Several familial studies reported that mutations in GATA4 may cause different kind of CHD i.e., atrial septal defect (ASD), ventricular septal defect (VSD), tetralogy of fallot (TOF) and pulmonary stenosis (PS) [7-9]. Among all transcription factors, GATA4 is the most studied gene in different populations [9-13]. GATA4 has been mapped on 8p23.1 and has seven exons, which code for 442 amino acids and act as zinc finger transcription factor. GATA4 plays an important role in embryonic heart development such as proliferation of cardiomyocytes, endocardial cushion formation, development of right ventricle and septation of the outflow tract. GATA4 binds to the consensus sequence of the ANF promoter and interacts with other transcriptional factors such as; NKX 2.5 and TBX5 [14]. Subsequent studies have explained that TBX5, NKX2-5 and GATA4 interact during embryonic development and are involved in the regulation of heart developmental processes [6,15,16]. GATA4 knockout mice produce phenotypes like ventral morphogenesis and heart tube formation [5].
ASD and VSD are the commonest types of CHD and account for 50% of all cases of CHD. If proper precautionary measures are not taken, these defects result in ventricular dilation and heart failure, and ultimately cause a decrease in life expectancy [17,18]. VSD and ASD are defects in the ventricular and atrial septum, the wall dividing the left and right ventricles, and atrium of the heart, respectively. TOF is a congenital heart defect, which is classically understood to involve in four anatomical abnormalities of the heart i.e. right ventricular hypertrophy, ventricular septal defects, pulmonic stenosis (PS) and overriding aorta of the heart. ASD, VSD and TOF are common form of congenital heart disease (CHD) in India and other countries. Compared to other familial CHDs, the prevalence of ASD and VSD is significantly higher [19]. GATA4 has been identified as causative factors of familial ASD and VSD, and found to play a predominant role in the pathogenesis of both atrial and ventricular septal defects [7,20,21]. However, segregation of VSD and TOF with the GATA4 mutation needs to be explored.

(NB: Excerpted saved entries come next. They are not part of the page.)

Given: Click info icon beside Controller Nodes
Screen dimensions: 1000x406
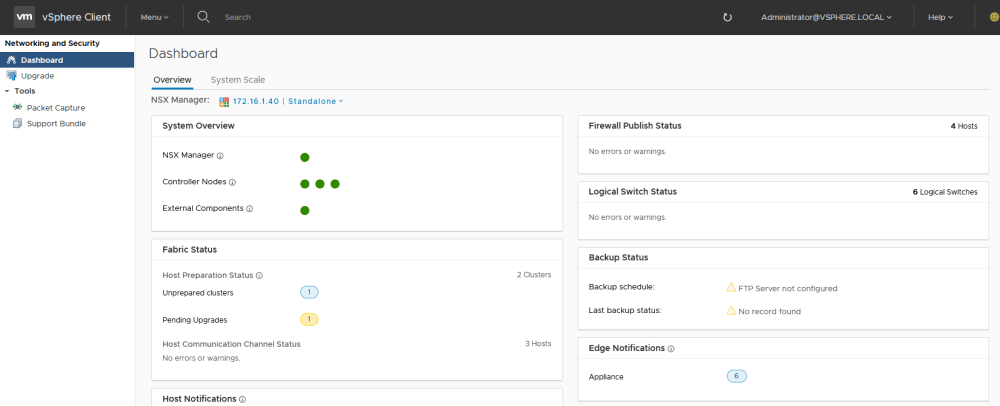Looking at the screenshot, I should (232, 182).
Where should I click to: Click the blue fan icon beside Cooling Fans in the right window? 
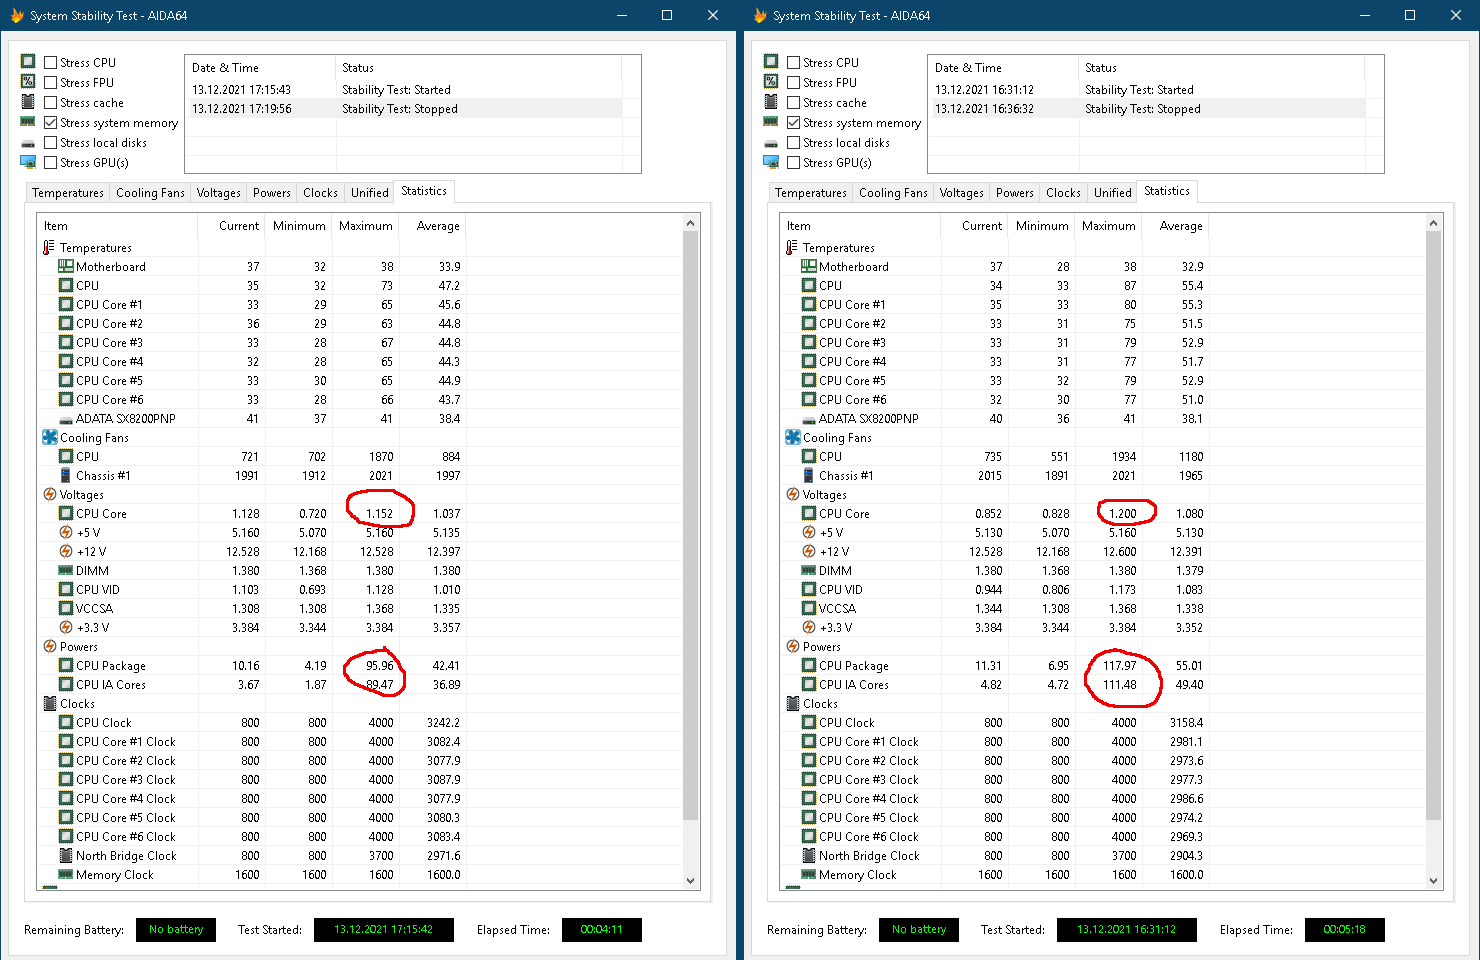[x=793, y=437]
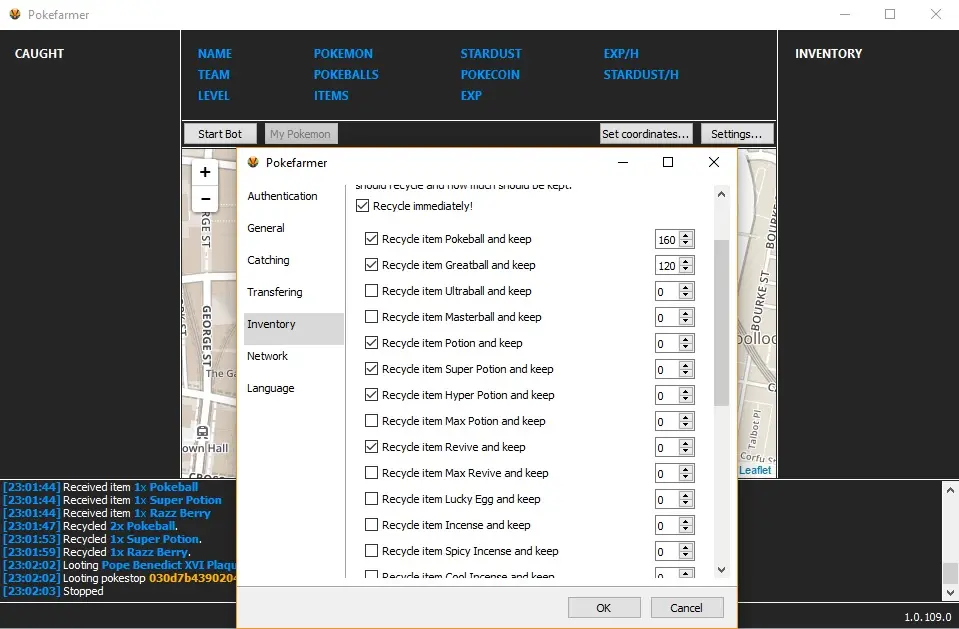The image size is (959, 629).
Task: Uncheck the Recycle immediately option
Action: [x=363, y=206]
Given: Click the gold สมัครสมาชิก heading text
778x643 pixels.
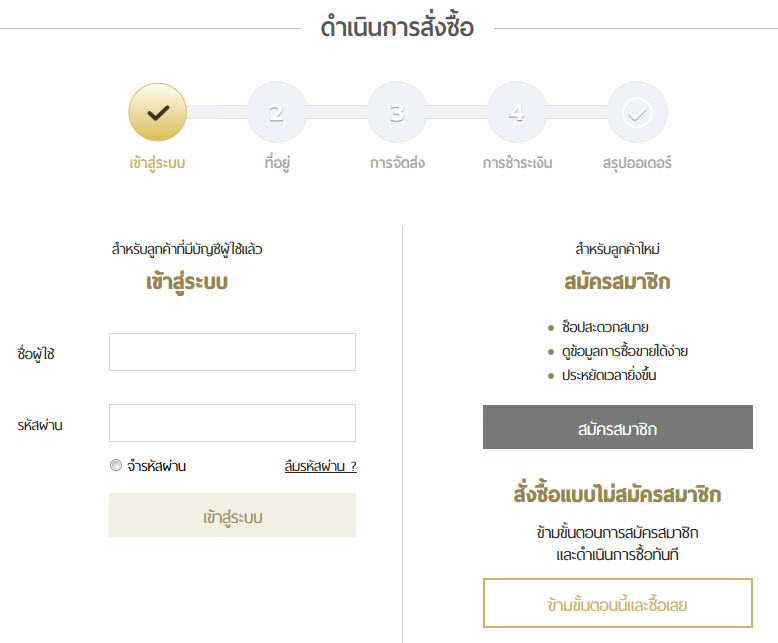Looking at the screenshot, I should click(617, 282).
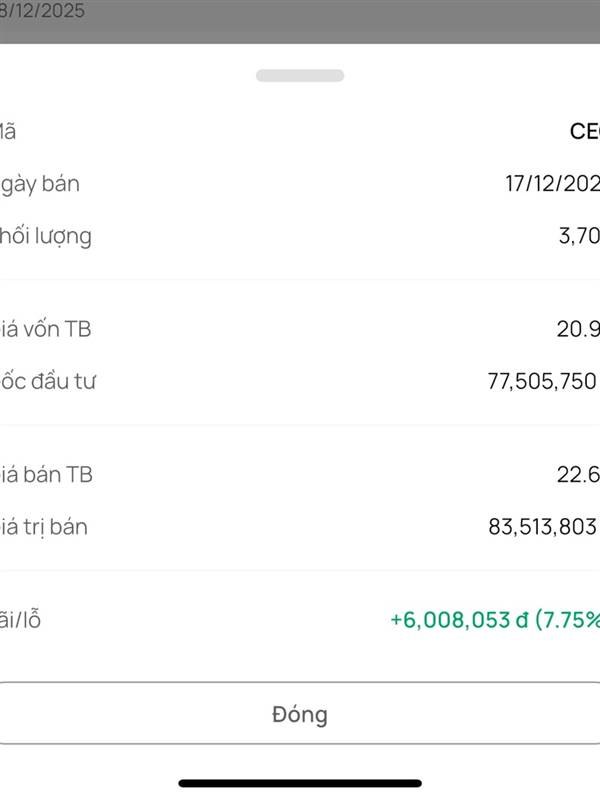Tap the bold stock code CE
This screenshot has height=800, width=600.
584,131
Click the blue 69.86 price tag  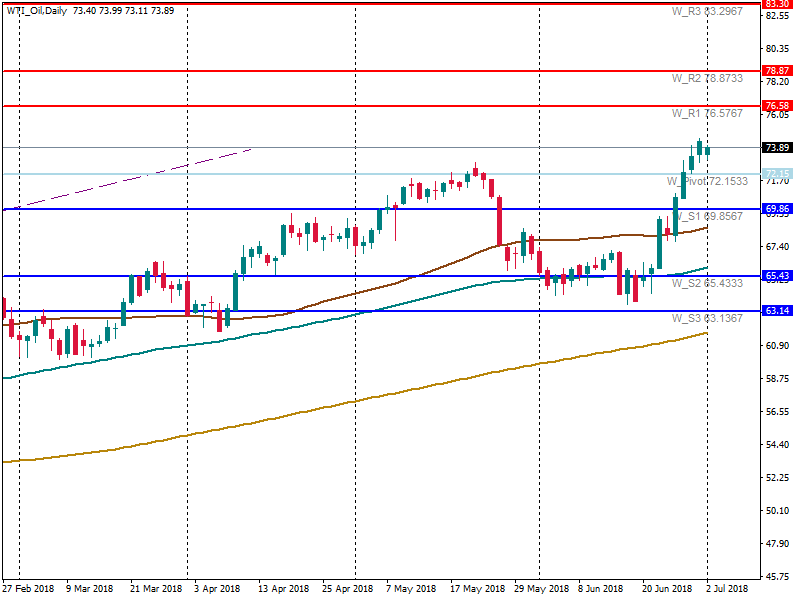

CHD is the leading cause of infant morbidity and mortality in India. Congenital heart diseases are found in 8–10 of every 1,000 live births [22] and nearly 1,80,000 children are born with CHD each year in India [23]. Of these, nearly 60,000 to 90,000 suffer from critical CHD requiring early intervention [23]. Because of higher rate of consanguineous marriages, frequency of congenital heart disease is very high in Andhra Pradesh state of southern India, compared to rest of India [24]. In spite of higher number of CHD in India, there are very few studies to find a link between GATA4 mutation and congenital heart disease. Only two studies with CHD patients were conducted to find the association between few selected GATA4 SNP with CHD, however, their data was not significant [25,26]. Therefore, in the present study we have sequenced the complete coding region including exon-intron boundaries of GATA4 to elucidate the role of GATA4 in the etiology of CHD in South Indian patients.
Methods
Clinical evaluation of CHD
Babies (including pre-mature infants), who were attending Innova Children’s Heart Hospital, Hyderabad were screened for CHD according to a pre-designed protocol, that include 2D echocardiography, color doppler and ECG. Of these different phenotypes, four different types of CHDs were considered for the present investigation; they are: atrial septal defect (ASD), ventricular septal defect (VSD), tetralogy of fallot (TOF), and single ventricle (SV).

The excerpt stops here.